[Collected data entries]
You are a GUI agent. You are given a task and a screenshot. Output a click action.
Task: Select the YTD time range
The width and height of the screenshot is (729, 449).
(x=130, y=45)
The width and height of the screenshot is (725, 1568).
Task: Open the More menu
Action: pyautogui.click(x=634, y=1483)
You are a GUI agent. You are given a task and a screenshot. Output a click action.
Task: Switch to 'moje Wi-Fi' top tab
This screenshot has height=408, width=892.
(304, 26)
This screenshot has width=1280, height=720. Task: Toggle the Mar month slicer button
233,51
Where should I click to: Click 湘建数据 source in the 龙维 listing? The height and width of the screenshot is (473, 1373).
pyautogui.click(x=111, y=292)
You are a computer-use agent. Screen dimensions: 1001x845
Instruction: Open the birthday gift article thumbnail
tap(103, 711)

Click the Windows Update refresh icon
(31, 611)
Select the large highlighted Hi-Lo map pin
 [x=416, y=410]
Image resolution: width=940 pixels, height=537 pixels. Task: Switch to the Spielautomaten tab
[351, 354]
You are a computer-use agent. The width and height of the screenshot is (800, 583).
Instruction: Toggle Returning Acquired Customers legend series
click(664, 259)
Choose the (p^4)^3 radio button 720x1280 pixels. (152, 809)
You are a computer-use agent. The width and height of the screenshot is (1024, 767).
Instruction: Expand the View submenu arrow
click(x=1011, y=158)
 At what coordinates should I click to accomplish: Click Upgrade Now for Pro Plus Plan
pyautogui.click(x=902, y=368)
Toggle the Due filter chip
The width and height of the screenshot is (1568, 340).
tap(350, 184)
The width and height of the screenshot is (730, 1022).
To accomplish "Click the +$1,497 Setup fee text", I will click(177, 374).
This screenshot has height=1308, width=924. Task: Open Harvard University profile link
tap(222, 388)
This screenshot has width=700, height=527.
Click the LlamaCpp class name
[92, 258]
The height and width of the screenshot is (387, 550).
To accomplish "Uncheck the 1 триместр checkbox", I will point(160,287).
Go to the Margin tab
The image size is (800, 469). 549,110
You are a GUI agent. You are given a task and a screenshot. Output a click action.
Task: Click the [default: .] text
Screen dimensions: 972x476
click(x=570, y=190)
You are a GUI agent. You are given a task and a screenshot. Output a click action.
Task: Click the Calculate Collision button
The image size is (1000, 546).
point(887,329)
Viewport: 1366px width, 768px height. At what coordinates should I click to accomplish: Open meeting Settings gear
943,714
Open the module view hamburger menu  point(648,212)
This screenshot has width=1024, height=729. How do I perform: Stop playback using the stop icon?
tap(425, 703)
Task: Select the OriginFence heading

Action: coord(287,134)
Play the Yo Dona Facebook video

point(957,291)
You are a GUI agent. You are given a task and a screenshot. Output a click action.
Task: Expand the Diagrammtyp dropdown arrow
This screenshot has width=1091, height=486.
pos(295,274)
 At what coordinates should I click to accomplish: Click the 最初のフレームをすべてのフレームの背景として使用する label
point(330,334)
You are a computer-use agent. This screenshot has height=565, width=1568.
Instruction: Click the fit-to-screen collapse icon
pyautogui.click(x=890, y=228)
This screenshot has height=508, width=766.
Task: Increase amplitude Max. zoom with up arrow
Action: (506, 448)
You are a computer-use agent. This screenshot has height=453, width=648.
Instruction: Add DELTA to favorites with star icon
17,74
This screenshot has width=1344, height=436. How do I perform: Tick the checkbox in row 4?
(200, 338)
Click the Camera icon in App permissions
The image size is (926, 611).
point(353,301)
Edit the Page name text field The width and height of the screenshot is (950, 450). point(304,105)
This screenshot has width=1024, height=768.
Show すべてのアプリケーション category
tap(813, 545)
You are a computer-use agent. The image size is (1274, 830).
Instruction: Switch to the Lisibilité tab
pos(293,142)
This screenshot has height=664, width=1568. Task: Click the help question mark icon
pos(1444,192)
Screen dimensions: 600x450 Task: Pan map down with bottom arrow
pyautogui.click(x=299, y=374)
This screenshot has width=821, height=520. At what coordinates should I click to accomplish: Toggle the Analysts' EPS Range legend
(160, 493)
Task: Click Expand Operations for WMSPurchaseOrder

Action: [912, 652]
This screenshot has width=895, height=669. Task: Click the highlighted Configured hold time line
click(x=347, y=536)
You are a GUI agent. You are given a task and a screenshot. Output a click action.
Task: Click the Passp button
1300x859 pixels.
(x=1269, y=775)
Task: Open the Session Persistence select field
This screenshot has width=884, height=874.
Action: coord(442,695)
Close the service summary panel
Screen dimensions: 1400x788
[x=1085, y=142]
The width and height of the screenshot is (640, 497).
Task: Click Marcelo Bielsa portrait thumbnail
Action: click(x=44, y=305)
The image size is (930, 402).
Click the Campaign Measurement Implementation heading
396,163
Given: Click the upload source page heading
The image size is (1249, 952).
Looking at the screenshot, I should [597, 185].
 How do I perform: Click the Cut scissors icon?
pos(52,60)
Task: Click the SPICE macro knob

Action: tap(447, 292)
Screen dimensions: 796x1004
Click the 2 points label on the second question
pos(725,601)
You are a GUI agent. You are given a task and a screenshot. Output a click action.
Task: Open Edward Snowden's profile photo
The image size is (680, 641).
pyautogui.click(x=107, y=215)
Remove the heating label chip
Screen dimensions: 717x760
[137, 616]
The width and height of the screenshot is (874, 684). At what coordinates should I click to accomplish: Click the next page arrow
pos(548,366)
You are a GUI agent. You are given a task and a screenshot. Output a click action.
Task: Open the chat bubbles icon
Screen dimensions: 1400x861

* Task brief *
What you return must match the records exactly, down to the last line.

* Task result *
You are a GUI agent. You are given a task and a screenshot. Output a click action.
Task: Select the YTD time range
The width and height of the screenshot is (729, 449).
(x=130, y=45)
The width and height of the screenshot is (725, 1568).
Task: Open the More menu
Action: pyautogui.click(x=634, y=1483)
You are a GUI agent. You are given a task and a screenshot. Output a click action.
Task: Switch to 'moje Wi-Fi' top tab
This screenshot has height=408, width=892.
(304, 26)
This screenshot has width=1280, height=720. Task: Toggle the Mar month slicer button
233,51
Where should I click to: Click 湘建数据 source in the 龙维 listing? The height and width of the screenshot is (473, 1373).
pyautogui.click(x=111, y=292)
You are a computer-use agent. Screen dimensions: 1001x845
Instruction: Open the birthday gift article thumbnail
tap(103, 711)

Click the Windows Update refresh icon
(31, 611)
Select the large highlighted Hi-Lo map pin
 [x=416, y=410]
Image resolution: width=940 pixels, height=537 pixels. Task: Switch to the Spielautomaten tab
[351, 354]
You are a computer-use agent. The width and height of the screenshot is (800, 583).
Instruction: Toggle Returning Acquired Customers legend series
click(664, 259)
Choose the (p^4)^3 radio button 720x1280 pixels. (152, 809)
You are a computer-use agent. The width and height of the screenshot is (1024, 767).
Instruction: Expand the View submenu arrow
click(x=1011, y=158)
 At what coordinates should I click to accomplish: Click Upgrade Now for Pro Plus Plan
pyautogui.click(x=902, y=368)
Toggle the Due filter chip
The width and height of the screenshot is (1568, 340).
tap(350, 184)
The width and height of the screenshot is (730, 1022).
To accomplish "Click the +$1,497 Setup fee text", I will click(177, 374).
This screenshot has height=1308, width=924. Task: Open Harvard University profile link
tap(222, 388)
This screenshot has width=700, height=527.
Click the LlamaCpp class name
[92, 258]
The height and width of the screenshot is (387, 550).
To accomplish "Uncheck the 1 триместр checkbox", I will point(160,287).
Go to the Margin tab
The image size is (800, 469). 549,110
You are a GUI agent. You are given a task and a screenshot. Output a click action.
Task: Click the [default: .] text
Screen dimensions: 972x476
click(x=570, y=190)
You are a GUI agent. You are given a task and a screenshot. Output a click action.
Task: Click the Calculate Collision button
The image size is (1000, 546).
point(887,329)
Viewport: 1366px width, 768px height. At what coordinates should I click to accomplish: Open meeting Settings gear
943,714
Open the module view hamburger menu  point(648,212)
This screenshot has width=1024, height=729. How do I perform: Stop playback using the stop icon?
tap(425, 703)
Task: Select the OriginFence heading

Action: coord(287,134)
Play the Yo Dona Facebook video

point(957,291)
You are a GUI agent. You are given a task and a screenshot. Output a click action.
Task: Expand the Diagrammtyp dropdown arrow
This screenshot has width=1091, height=486.
pos(295,274)
 At what coordinates should I click to accomplish: Click the 最初のフレームをすべてのフレームの背景として使用する label
point(330,334)
You are a computer-use agent. This screenshot has height=565, width=1568.
Instruction: Click the fit-to-screen collapse icon
pyautogui.click(x=890, y=228)
This screenshot has height=508, width=766.
Task: Increase amplitude Max. zoom with up arrow
Action: (506, 448)
You are a computer-use agent. This screenshot has height=453, width=648.
Instruction: Add DELTA to favorites with star icon
17,74
This screenshot has width=1344, height=436. How do I perform: Tick the checkbox in row 4?
(200, 338)
Click the Camera icon in App permissions
The image size is (926, 611).
point(353,301)
Edit the Page name text field The width and height of the screenshot is (950, 450). point(304,105)
This screenshot has width=1024, height=768.
Show すべてのアプリケーション category
tap(813, 545)
You are a computer-use agent. The image size is (1274, 830).
Instruction: Switch to the Lisibilité tab
pos(293,142)
This screenshot has height=664, width=1568. Task: Click the help question mark icon
pos(1444,192)
Screen dimensions: 600x450 Task: Pan map down with bottom arrow
pyautogui.click(x=299, y=374)
This screenshot has width=821, height=520. At what coordinates should I click to accomplish: Toggle the Analysts' EPS Range legend
(160, 493)
Task: Click Expand Operations for WMSPurchaseOrder

Action: [912, 652]
This screenshot has width=895, height=669. Task: Click the highlighted Configured hold time line
click(x=347, y=536)
You are a GUI agent. You are given a task and a screenshot. Output a click action.
Task: Click the Passp button
1300x859 pixels.
(x=1269, y=775)
Task: Open the Session Persistence select field
This screenshot has width=884, height=874.
Action: coord(442,695)
Close the service summary panel
Screen dimensions: 1400x788
[x=1085, y=142]
The width and height of the screenshot is (640, 497).
Task: Click Marcelo Bielsa portrait thumbnail
Action: click(x=44, y=305)
The image size is (930, 402).
Click the Campaign Measurement Implementation heading
396,163
Given: Click the upload source page heading
The image size is (1249, 952).
Looking at the screenshot, I should [597, 185].
 How do I perform: Click the Cut scissors icon?
pos(52,60)
Task: Click the SPICE macro knob

Action: tap(447, 292)
Screen dimensions: 796x1004
Click the 2 points label on the second question
pos(725,601)
You are a GUI agent. You are given a task and a screenshot. Output a click action.
Task: Open Edward Snowden's profile photo
The image size is (680, 641).
pyautogui.click(x=107, y=215)
Remove the heating label chip
Screen dimensions: 717x760
[137, 616]
The width and height of the screenshot is (874, 684). At what coordinates should I click to accomplish: Click the next page arrow
pos(548,366)
You are a GUI agent. You are given a task and a screenshot. Output a click action.
Task: Open the chat bubbles icon
Screen dimensions: 1400x861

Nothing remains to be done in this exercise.